* _What you will do_
Your output should be the complete listing, repeated exactly.

* _Provided records_
BEGIN

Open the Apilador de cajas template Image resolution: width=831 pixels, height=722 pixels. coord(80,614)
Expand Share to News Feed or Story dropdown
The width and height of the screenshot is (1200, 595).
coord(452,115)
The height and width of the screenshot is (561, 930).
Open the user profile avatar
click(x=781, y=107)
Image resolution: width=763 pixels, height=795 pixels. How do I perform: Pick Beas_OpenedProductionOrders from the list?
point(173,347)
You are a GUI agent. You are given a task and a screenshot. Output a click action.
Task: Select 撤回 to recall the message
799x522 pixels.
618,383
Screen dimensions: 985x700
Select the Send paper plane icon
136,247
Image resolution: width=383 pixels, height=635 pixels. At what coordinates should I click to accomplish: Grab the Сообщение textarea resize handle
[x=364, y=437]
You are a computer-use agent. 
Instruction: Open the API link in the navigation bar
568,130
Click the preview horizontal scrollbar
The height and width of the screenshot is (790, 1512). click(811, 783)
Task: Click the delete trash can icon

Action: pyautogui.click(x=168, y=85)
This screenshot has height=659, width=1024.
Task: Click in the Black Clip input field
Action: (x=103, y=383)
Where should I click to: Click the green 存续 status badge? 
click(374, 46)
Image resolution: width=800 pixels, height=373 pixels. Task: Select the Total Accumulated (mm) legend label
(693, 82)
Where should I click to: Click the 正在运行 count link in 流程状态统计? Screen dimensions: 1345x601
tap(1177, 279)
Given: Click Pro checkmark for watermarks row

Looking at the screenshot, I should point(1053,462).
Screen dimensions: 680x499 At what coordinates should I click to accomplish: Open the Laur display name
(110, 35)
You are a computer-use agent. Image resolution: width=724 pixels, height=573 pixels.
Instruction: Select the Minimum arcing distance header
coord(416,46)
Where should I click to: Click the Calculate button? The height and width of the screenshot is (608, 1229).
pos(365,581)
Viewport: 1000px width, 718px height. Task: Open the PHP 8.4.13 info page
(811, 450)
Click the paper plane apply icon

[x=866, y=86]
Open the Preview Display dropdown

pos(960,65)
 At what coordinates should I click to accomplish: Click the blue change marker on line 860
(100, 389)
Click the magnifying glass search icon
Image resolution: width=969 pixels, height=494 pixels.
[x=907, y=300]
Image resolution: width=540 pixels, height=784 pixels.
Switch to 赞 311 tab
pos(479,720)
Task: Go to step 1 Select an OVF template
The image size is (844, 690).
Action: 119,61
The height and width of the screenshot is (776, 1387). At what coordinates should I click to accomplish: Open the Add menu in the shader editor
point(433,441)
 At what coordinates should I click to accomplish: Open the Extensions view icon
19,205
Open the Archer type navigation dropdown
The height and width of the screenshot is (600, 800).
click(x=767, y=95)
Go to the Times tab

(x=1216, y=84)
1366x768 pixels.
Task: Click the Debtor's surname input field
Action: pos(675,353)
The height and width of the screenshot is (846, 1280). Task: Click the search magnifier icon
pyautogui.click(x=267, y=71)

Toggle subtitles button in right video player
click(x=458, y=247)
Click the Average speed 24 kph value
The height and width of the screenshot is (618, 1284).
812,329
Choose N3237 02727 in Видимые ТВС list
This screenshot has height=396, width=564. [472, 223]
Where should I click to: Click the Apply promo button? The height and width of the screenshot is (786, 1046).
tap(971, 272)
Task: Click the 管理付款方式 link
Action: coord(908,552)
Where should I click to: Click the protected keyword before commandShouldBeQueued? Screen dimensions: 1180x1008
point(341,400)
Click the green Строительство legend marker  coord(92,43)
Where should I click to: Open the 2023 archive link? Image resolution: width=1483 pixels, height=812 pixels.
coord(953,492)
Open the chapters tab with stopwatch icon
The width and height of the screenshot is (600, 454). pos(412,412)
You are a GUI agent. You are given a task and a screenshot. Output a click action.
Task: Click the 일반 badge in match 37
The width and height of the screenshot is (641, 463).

END

* _Output_
Open the Apilador de cajas template Image resolution: width=831 pixels, height=722 pixels. coord(80,614)
Expand Share to News Feed or Story dropdown
The width and height of the screenshot is (1200, 595).
coord(452,115)
The height and width of the screenshot is (561, 930).
Open the user profile avatar
click(x=781, y=107)
Image resolution: width=763 pixels, height=795 pixels. How do I perform: Pick Beas_OpenedProductionOrders from the list?
point(173,347)
You are a GUI agent. You are given a task and a screenshot. Output a click action.
Task: Select 撤回 to recall the message
799x522 pixels.
618,383
Screen dimensions: 985x700
Select the Send paper plane icon
136,247
Image resolution: width=383 pixels, height=635 pixels. At what coordinates should I click to accomplish: Grab the Сообщение textarea resize handle
[x=364, y=437]
You are a computer-use agent. 
Instruction: Open the API link in the navigation bar
568,130
Click the preview horizontal scrollbar
The height and width of the screenshot is (790, 1512). click(811, 783)
Task: Click the delete trash can icon

Action: pyautogui.click(x=168, y=85)
This screenshot has height=659, width=1024.
Task: Click in the Black Clip input field
Action: (x=103, y=383)
Where should I click to: Click the green 存续 status badge? 
click(374, 46)
Image resolution: width=800 pixels, height=373 pixels. Task: Select the Total Accumulated (mm) legend label
(693, 82)
Where should I click to: Click the 正在运行 count link in 流程状态统计? Screen dimensions: 1345x601
tap(1177, 279)
Given: Click Pro checkmark for watermarks row

Looking at the screenshot, I should point(1053,462).
Screen dimensions: 680x499 At what coordinates should I click to accomplish: Open the Laur display name
(110, 35)
You are a computer-use agent. Image resolution: width=724 pixels, height=573 pixels.
Instruction: Select the Minimum arcing distance header
coord(416,46)
Where should I click to: Click the Calculate button? The height and width of the screenshot is (608, 1229).
pos(365,581)
Viewport: 1000px width, 718px height. Task: Open the PHP 8.4.13 info page
(811, 450)
Click the paper plane apply icon

[x=866, y=86]
Open the Preview Display dropdown

pos(960,65)
 At what coordinates should I click to accomplish: Click the blue change marker on line 860
(100, 389)
Click the magnifying glass search icon
Image resolution: width=969 pixels, height=494 pixels.
[x=907, y=300]
Image resolution: width=540 pixels, height=784 pixels.
Switch to 赞 311 tab
pos(479,720)
Task: Go to step 1 Select an OVF template
The image size is (844, 690).
Action: 119,61
The height and width of the screenshot is (776, 1387). At what coordinates should I click to accomplish: Open the Add menu in the shader editor
point(433,441)
 At what coordinates should I click to accomplish: Open the Extensions view icon
19,205
Open the Archer type navigation dropdown
The height and width of the screenshot is (600, 800).
click(x=767, y=95)
Go to the Times tab

(x=1216, y=84)
1366x768 pixels.
Task: Click the Debtor's surname input field
Action: pos(675,353)
The height and width of the screenshot is (846, 1280). Task: Click the search magnifier icon
pyautogui.click(x=267, y=71)

Toggle subtitles button in right video player
click(x=458, y=247)
Click the Average speed 24 kph value
The height and width of the screenshot is (618, 1284).
812,329
Choose N3237 02727 in Видимые ТВС list
This screenshot has height=396, width=564. [472, 223]
Where should I click to: Click the Apply promo button? The height and width of the screenshot is (786, 1046).
tap(971, 272)
Task: Click the 管理付款方式 link
Action: coord(908,552)
Where should I click to: Click the protected keyword before commandShouldBeQueued? Screen dimensions: 1180x1008
point(341,400)
Click the green Строительство legend marker  coord(92,43)
Where should I click to: Open the 2023 archive link? Image resolution: width=1483 pixels, height=812 pixels.
coord(953,492)
Open the chapters tab with stopwatch icon
The width and height of the screenshot is (600, 454). pos(412,412)
You are a GUI agent. You are given a task and a screenshot. Output a click action.
Task: Click the 일반 badge in match 37
The width and height of the screenshot is (641, 463).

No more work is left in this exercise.